_RECORDS FOR THE EXERCISE_
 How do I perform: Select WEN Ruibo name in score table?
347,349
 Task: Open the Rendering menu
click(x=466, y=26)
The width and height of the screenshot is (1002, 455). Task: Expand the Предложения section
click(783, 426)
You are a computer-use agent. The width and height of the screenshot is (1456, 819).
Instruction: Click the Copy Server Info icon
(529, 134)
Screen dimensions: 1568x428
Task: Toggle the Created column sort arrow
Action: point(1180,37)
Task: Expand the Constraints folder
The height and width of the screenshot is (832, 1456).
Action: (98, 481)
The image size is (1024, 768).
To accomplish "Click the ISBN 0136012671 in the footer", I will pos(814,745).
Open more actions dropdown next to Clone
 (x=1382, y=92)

_TASK OBJECTIVE_
Rewrite the listing above, replacing every occurrence of "screenshot" with "screen image" and leaving all other text unchanged.

_TASK RESPONSE_
 How do I perform: Select WEN Ruibo name in score table?
347,349
 Task: Open the Rendering menu
click(x=466, y=26)
The width and height of the screen image is (1002, 455). Task: Expand the Предложения section
click(783, 426)
You are a computer-use agent. The width and height of the screen image is (1456, 819).
Instruction: Click the Copy Server Info icon
(529, 134)
Screen dimensions: 1568x428
Task: Toggle the Created column sort arrow
Action: point(1180,37)
Task: Expand the Constraints folder
The height and width of the screen image is (832, 1456).
Action: (98, 481)
The image size is (1024, 768).
To accomplish "Click the ISBN 0136012671 in the footer", I will pos(814,745).
Open more actions dropdown next to Clone
 (x=1382, y=92)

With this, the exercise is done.